On This Day
Birthday of Steve McQueen
March 24th 1930
14:58 24 March 2024
American actor Steve McQueen was born on this day in 1930. McQueen began studying acting in New York in 1952 and had minor roles in several stage productions before leaving and heading to Los Angeles in 1955 to seek acting work in Hollywood. After playing small parts in television productions, he got his first credited film role in ‘Somebody Up There Likes Me’ (1956). His first lead role was in the low-budget sci-fi movie ‘The Blob’ (1958), followed by starring roles in 'The St. Louis Bank Robbery' (1959) and 'Never So Few' (1959) directed by John Sturges who cast him in his forthcoming western: 'The Magnificent Seven' (1960) where McQueen was one of the stand outs among the ensemble cast.

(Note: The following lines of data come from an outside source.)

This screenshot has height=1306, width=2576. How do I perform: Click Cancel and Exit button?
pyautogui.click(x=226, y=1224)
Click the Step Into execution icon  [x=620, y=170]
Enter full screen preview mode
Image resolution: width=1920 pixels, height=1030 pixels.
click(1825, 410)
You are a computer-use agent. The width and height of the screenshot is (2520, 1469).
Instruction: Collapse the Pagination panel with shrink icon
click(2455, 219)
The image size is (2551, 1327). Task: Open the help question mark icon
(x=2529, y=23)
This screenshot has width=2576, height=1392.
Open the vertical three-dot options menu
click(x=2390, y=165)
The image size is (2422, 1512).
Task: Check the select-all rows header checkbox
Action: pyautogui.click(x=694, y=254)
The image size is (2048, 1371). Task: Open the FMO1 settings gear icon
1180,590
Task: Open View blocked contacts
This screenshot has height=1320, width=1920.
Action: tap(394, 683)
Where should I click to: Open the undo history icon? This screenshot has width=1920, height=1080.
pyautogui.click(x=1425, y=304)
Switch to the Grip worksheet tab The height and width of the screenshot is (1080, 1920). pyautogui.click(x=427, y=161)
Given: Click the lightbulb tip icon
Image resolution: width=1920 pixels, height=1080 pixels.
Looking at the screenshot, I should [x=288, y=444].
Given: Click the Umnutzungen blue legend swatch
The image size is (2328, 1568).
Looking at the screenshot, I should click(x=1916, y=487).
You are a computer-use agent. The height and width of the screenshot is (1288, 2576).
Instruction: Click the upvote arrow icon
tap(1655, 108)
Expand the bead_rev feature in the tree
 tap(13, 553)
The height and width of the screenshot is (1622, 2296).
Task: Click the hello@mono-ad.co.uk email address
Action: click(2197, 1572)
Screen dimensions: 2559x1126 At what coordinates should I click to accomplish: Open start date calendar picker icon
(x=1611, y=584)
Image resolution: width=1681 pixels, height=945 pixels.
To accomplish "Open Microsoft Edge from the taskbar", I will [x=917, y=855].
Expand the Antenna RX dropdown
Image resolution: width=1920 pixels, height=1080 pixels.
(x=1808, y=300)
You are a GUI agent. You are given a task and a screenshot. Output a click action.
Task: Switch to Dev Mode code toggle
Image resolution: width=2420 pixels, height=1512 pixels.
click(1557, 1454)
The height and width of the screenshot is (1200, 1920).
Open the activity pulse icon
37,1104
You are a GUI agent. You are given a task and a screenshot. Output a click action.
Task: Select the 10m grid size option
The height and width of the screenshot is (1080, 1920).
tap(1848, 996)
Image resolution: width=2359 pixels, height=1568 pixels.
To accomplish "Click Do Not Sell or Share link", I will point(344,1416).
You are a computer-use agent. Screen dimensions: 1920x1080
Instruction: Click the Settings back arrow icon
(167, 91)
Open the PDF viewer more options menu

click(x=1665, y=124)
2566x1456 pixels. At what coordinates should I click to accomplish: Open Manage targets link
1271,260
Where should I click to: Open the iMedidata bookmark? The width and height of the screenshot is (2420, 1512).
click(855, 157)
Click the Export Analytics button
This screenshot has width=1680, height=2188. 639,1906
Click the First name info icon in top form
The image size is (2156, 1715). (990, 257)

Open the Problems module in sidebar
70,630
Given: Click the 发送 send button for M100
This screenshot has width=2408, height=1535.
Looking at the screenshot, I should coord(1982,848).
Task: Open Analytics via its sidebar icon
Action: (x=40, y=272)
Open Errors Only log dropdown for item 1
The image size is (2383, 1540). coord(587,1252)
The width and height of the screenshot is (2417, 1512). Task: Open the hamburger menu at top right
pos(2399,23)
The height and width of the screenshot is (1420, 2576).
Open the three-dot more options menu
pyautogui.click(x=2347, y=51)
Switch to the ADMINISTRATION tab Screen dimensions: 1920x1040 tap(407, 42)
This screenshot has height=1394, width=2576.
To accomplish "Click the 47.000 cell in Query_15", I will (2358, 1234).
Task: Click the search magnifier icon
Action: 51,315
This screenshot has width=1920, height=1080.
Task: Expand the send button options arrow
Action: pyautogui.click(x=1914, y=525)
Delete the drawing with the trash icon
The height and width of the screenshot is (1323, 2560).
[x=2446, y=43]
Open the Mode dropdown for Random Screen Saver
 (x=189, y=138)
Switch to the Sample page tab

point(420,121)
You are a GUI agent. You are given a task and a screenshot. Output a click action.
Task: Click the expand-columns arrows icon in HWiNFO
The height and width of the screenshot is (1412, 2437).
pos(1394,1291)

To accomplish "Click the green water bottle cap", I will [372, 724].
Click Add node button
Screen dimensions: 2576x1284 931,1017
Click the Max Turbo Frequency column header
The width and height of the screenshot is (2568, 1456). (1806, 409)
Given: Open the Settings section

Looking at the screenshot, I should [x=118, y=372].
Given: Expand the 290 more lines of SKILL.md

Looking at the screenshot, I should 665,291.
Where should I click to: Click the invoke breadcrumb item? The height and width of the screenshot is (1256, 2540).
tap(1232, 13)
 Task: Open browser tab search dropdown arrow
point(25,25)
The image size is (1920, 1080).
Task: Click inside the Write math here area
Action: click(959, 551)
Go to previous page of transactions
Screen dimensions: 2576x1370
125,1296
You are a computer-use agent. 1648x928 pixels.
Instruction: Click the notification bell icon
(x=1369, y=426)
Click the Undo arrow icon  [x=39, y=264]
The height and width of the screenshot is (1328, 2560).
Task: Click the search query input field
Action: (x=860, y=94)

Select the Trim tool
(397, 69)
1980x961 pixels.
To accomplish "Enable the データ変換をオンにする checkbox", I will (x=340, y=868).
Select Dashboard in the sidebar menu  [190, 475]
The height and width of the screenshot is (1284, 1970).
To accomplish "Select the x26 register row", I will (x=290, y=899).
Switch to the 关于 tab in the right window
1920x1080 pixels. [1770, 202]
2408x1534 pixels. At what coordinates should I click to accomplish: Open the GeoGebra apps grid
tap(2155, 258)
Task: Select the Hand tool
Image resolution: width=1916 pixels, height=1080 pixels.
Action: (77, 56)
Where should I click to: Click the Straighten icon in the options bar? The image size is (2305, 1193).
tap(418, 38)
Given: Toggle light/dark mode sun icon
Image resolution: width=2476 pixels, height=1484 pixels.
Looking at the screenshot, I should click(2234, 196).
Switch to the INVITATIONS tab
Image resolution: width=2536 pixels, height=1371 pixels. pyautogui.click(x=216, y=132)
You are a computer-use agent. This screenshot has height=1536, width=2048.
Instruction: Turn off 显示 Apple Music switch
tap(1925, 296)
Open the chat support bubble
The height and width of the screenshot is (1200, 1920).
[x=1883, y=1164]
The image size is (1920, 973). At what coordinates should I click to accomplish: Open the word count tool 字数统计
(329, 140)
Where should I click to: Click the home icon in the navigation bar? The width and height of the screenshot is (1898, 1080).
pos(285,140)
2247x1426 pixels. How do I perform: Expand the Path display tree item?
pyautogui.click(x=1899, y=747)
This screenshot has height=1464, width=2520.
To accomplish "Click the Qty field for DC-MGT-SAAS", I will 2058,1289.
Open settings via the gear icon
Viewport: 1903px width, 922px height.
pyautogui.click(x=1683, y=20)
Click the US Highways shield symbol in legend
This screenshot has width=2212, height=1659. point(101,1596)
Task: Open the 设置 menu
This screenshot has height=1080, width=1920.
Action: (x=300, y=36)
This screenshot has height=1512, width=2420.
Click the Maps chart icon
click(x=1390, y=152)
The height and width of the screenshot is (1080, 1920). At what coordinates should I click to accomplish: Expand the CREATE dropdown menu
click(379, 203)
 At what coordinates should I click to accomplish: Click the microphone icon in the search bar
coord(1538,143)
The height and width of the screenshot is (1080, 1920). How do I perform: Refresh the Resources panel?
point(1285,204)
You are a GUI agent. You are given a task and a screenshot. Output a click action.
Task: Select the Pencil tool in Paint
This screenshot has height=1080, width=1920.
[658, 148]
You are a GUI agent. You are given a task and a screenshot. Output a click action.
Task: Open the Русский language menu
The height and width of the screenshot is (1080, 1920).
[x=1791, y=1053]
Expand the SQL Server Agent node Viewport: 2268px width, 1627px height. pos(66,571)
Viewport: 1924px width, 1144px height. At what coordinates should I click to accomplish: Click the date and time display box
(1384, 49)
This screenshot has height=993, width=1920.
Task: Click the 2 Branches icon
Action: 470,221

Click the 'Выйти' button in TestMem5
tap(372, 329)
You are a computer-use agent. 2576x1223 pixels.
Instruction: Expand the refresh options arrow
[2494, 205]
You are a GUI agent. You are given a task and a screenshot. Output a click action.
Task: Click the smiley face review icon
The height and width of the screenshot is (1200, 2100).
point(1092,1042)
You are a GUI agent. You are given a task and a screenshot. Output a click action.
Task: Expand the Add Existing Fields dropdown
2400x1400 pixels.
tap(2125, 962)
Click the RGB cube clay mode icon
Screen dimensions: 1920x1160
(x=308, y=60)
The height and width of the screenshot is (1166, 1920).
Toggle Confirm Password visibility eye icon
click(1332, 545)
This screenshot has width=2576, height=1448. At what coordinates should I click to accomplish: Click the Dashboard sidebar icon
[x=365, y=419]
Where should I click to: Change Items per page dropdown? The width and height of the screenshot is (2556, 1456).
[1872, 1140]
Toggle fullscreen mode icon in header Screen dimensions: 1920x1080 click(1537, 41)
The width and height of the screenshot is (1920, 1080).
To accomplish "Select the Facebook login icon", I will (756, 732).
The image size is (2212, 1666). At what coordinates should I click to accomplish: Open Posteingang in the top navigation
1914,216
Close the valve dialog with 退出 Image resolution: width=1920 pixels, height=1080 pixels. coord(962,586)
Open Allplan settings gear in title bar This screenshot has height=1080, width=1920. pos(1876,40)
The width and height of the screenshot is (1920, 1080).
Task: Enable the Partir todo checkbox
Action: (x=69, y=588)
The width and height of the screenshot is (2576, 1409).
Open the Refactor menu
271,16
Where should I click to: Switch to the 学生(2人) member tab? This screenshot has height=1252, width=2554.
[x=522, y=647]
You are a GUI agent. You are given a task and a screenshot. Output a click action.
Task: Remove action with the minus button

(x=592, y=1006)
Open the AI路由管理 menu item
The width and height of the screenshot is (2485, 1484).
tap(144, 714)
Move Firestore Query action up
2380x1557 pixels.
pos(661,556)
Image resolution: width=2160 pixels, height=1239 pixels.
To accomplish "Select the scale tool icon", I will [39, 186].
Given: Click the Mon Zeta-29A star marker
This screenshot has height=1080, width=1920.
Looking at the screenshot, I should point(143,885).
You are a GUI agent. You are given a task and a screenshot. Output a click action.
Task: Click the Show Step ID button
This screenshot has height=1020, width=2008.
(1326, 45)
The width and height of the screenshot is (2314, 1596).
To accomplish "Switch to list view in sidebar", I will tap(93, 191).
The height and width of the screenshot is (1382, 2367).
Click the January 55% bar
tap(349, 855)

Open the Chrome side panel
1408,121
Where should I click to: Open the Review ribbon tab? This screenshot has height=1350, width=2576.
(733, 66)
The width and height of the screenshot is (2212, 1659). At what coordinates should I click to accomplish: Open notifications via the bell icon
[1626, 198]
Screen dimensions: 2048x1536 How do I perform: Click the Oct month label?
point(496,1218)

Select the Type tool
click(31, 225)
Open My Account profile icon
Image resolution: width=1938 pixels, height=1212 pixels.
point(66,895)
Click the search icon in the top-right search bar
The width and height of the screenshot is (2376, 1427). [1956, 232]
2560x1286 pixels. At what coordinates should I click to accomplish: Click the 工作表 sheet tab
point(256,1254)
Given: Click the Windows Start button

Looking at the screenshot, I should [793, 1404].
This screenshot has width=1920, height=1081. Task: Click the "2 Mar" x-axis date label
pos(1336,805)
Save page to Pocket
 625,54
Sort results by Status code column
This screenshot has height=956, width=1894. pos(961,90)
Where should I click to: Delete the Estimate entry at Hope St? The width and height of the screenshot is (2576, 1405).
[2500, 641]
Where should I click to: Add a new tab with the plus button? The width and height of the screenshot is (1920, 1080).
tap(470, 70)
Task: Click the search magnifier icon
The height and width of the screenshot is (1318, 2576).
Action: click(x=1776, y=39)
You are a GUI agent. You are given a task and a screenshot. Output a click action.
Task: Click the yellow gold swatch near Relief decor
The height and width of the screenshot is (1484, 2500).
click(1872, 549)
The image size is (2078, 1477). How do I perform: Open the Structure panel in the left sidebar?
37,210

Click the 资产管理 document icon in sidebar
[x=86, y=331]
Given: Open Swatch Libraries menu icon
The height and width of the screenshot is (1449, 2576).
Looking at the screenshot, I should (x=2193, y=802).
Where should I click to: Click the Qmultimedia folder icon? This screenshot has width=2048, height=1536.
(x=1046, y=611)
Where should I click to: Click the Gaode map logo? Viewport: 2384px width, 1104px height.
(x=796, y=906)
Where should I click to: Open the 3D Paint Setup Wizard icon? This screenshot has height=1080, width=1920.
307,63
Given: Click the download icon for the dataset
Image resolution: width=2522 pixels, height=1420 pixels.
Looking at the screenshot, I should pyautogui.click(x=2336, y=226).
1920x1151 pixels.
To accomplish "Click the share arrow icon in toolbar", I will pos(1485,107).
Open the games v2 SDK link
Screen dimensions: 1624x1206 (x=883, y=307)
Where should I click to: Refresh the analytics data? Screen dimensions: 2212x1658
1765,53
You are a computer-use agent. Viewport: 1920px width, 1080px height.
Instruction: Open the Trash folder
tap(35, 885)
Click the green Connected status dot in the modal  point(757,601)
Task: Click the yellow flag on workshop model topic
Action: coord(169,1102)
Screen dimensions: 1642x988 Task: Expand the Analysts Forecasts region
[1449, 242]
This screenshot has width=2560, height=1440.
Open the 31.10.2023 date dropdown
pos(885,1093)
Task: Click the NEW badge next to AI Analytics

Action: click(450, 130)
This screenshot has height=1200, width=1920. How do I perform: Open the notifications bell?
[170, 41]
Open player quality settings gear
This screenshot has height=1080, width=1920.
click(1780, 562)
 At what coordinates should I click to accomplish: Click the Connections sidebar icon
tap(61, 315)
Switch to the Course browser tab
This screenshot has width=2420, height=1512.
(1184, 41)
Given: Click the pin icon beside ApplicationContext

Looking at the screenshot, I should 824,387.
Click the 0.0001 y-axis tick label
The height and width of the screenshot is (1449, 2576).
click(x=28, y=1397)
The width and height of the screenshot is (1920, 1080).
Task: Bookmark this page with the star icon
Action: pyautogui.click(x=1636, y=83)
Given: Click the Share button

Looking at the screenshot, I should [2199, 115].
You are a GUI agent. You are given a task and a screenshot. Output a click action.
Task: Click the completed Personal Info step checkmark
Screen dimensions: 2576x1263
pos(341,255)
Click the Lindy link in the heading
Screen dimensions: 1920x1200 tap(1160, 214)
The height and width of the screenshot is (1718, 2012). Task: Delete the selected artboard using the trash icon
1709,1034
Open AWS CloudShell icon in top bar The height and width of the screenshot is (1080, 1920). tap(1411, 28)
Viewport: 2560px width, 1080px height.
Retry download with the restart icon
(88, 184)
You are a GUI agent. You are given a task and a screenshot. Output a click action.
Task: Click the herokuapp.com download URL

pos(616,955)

The 1960s saw the actor become one of the worlds biggest movie stars with leading roles in films including 'Love with the Proper Stranger' (1963), 'The Cincinnati Kid' (1965), 'Nevada Smith' (1966), 'The Sand Pebbles' (1966) for which he received an Academy Award Best Actor nomination, 'The Thomas Crown Affair' (1968) and his personal favourite of his movies, the classic cop thriller 'Bullitt' (1968).
The 1970s saw him star in the Sam Peckinpah films 'Junior Bonner' (1972) and 'The Getaway' (1972) and alongside Dustin Hoffman in Franklin J. Schaffner's 'Papillon' (1973). By the time he starred with Paul Newman and an all star cast in the epic disaster movie 'The Towering Inferno' (1974) he had become the highest-paid movie star in the world but took a four-year hiatus from acting before returning to star in an adaptation of the Henrik Ibsen play 'An Enemy of the People' (1978).
His final two film roles were in the western 'Tom Horn' (1980) and the action drama 'The Hunter' (1980). After suffering poor health for several years, Steve McQueen died of a heart attack on November 7th 1980, 12 hours after surgery for cancer. He was 50 years old. The "King of Cool" will always be one of the greatest movie stars of all time.